Our previous finding that the muscle nicotinic acetylcholine receptor (nAChR) and the Na,K-ATPase interact as a regulatory complex to modulate Na,K-ATPase activity suggested that chronic, circulating nicotine may alter this interaction, with long-term changes in the membrane potential. To test this hypothesis, we chronically exposed rats to nicotine delivered orally for 21-31 days. Chronic nicotine produced a steady membrane depolarization of ∼3 mV in the diaphragm muscle, which resulted from a net change in electrogenic transport by the Na,K-ATPase α2 and α1 isoforms. Electrogenic transport by the α2 isoform increased (+1.8 mV) while the activity of the α1 isoform decreased (-4.4 mV). Protein expression of Na,K-ATPase α1 or α2 isoforms and the nAChR did not change; however, the content of α2 subunit in the plasma membrane decreased by 25%, indicating that its stimulated electrogenic transport is due to an increase in specific activity. The physical association between the nAChR, the Na,K-ATPase α1 or α2 subunits, and the regulatory subunit of the Na,K-ATPase, phospholemman (PLM), measured by co-immuno precipitation, was stable and unchanged. Chronic nicotine treatment activated PKCα/ß2 and PKCδ and was accompanied by parallel increases in PLM phosphorylation at Ser(63) and Ser(68). Collectively, these results demonstrate that nicotine at chronic doses, acting through the nAChR-Na,K-ATPase complex, is able to modulate Na,K-ATPase activity in an isoform-specific manner and that the regulatory range includes both stimulation and inhibition of enzyme activity. Cholinergic modulation of Na,K-ATPase activity is achieved, in part, through activation of PKC and phosphorylation of PLM.
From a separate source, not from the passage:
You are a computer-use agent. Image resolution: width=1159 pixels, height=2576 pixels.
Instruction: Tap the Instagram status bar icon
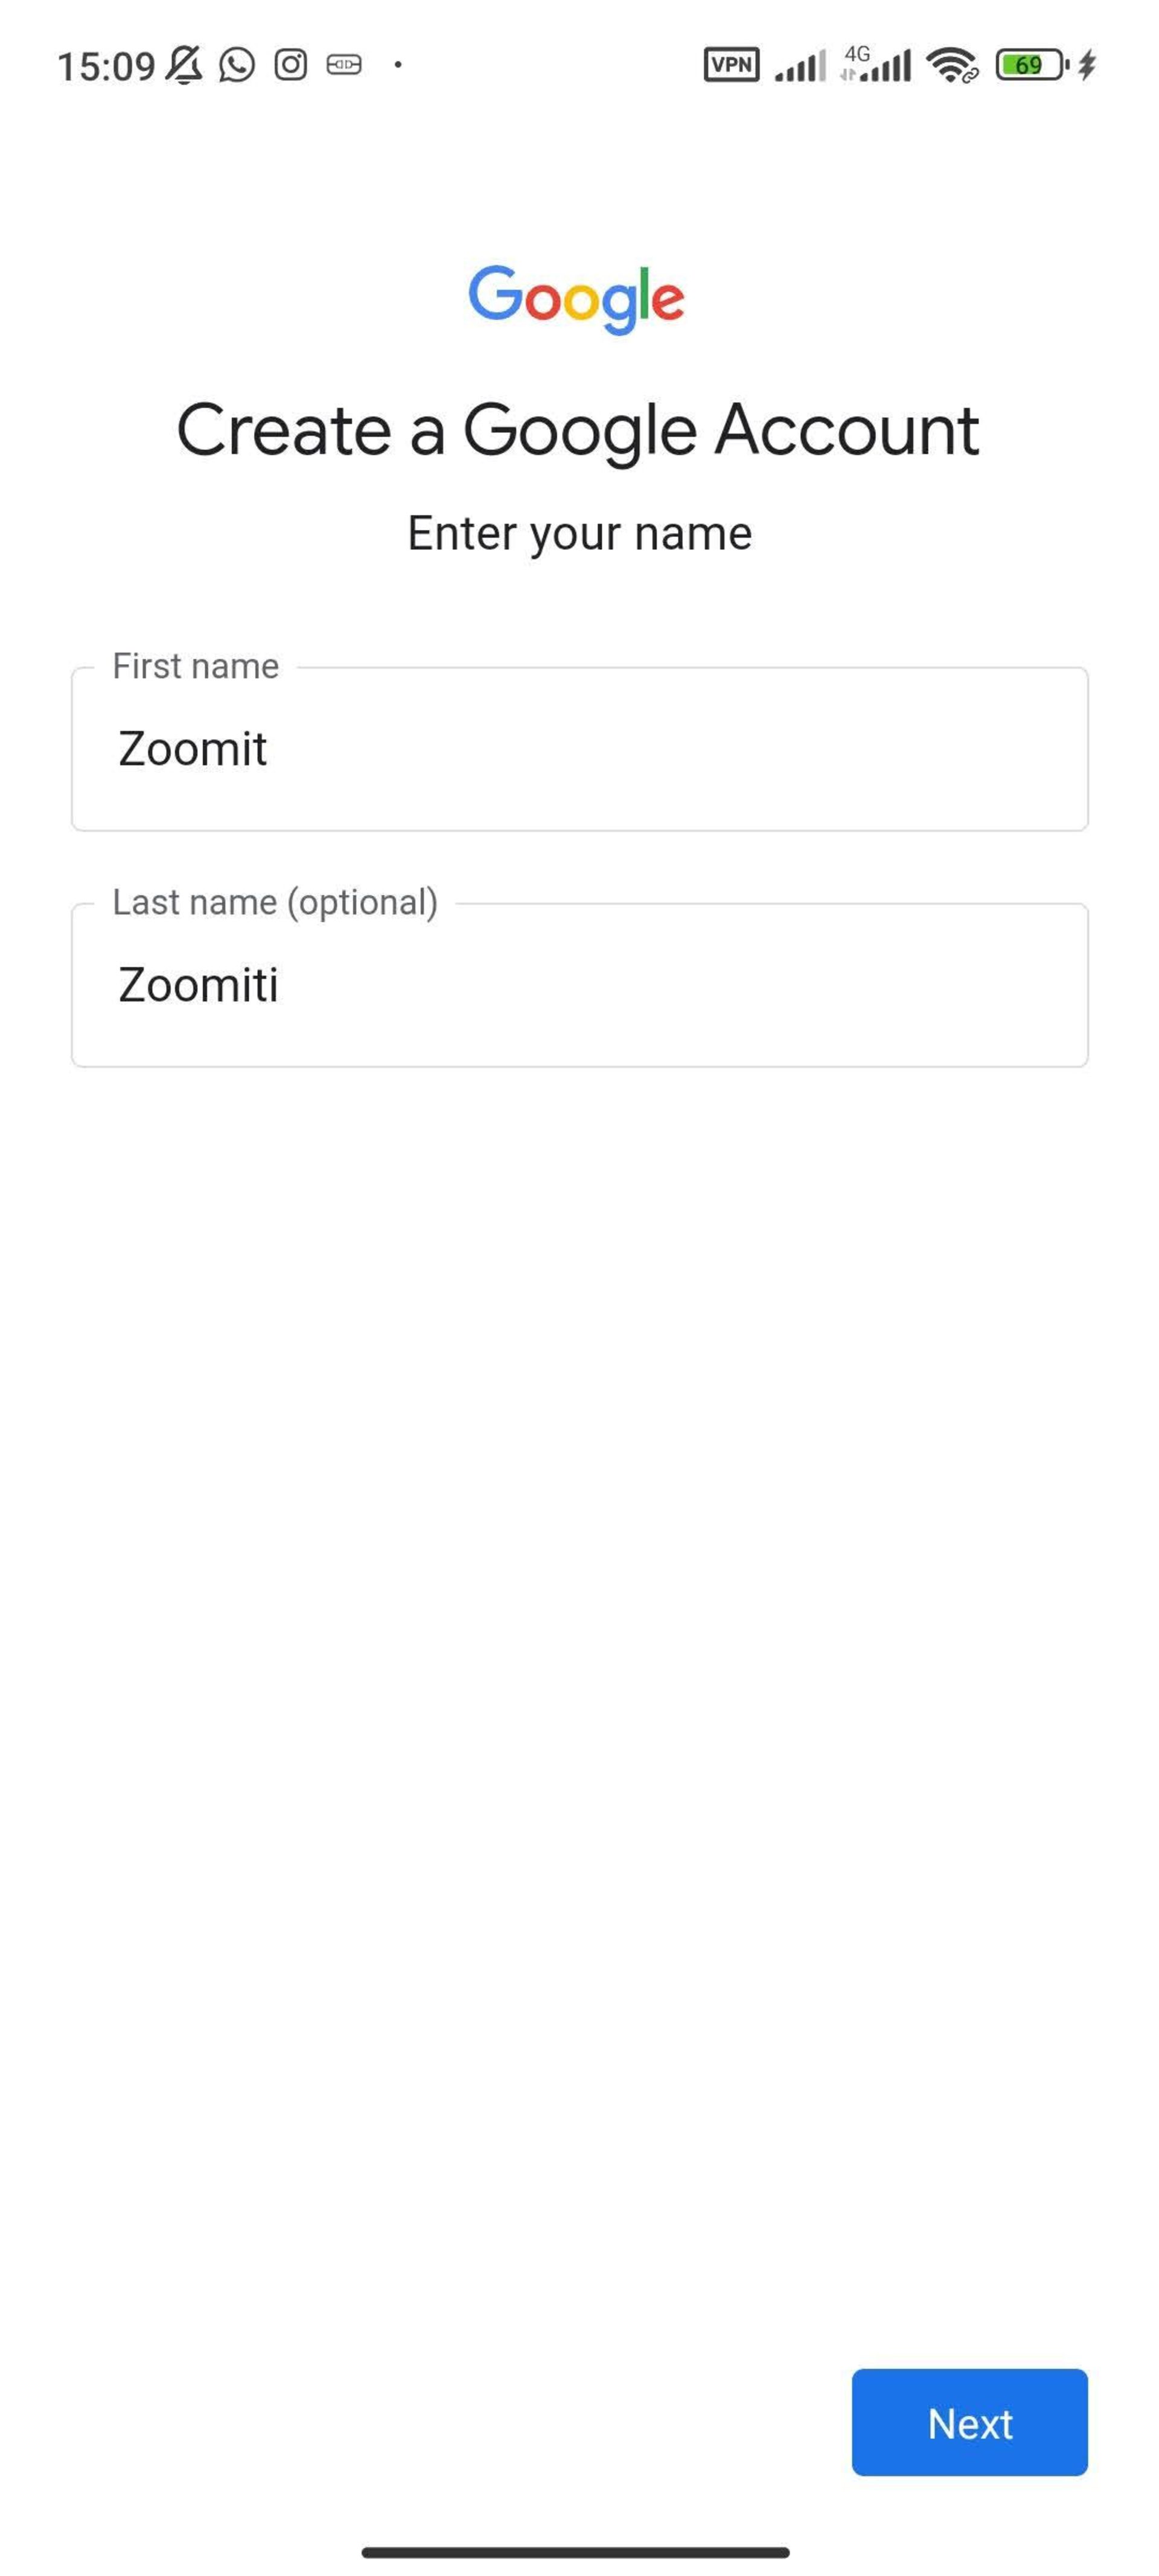point(291,65)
The nicotinic acetylcholine receptor and the Na,K-ATPase alpha2 isoform interact to regulate membrane electrogenesis in skeletal muscle.

The nicotinic acetylcholine receptor (nAChR) and the Na,K-ATPase functionally interact in skeletal muscle (Krivoi, I. I., Drabkina, T. M., Kravtsova, V. V., Vasiliev, A. N., Eaton, M. J., Skatchkov, S. N., and Mandel, F. (2006) Pflugers Arch. 452, 756-765; Krivoi, I., Vasiliev, A., Kravtsova, V., Dobretsov, M., and Mandel, F. (2003) Ann. N.Y. Acad. Sci. 986, 639-641). In this interaction, the specific binding of nanomolar concentrations of nicotinic agonists to the nAChR stimulates electrogenic transport by the Na,K-ATPase alpha2 isozyme, causing membrane hyperpolarization. This study examines the molecular nature and membrane localization of this interaction. Stimulation of Na,K-ATPase activity by the nAChR does not require ion flow through open nAChRs. It can be induced by nAChR desensitization alone, in the absence of nicotinic agonist, and saturates when the nAChR is fully desensitized. It is enhanced by noncompetitive blockers of the nAChR (proadifen, QX-222), which promote non-conducting or desensitized states; and retarded by tetracaine, which stabilizes the resting nAChR conformation. The interaction operates at the neuromuscular junction as well as on extrajunctional sarcolemma. The Na,K-ATPase alpha2 isozyme is enriched at the postsynaptic neuromuscular junction and co-localizes with nAChRs. The nAChR and Na,K-ATPase alpha subunits specifically coimmunoprecipitate with each other, phospholemman, and caveolin-3. In a purified membrane preparation from Torpedo californica enriched in nAChRs and the Na,K-ATPase, a ouabain-induced conformational change of the Na,K-ATPase enhances a conformational transition of the nAChR to a desensitized state. These results suggest a mechanism by which the nAChR in a desensitized state with high apparent affinity for agonist interacts with the Na,K-ATPase to stimulate active transport. The interaction utilizes a membrane-delimited complex involving protein-protein interactions, either directly or through additional protein partners. This interaction is expected to enhance neuromuscular transmission and muscle excitation.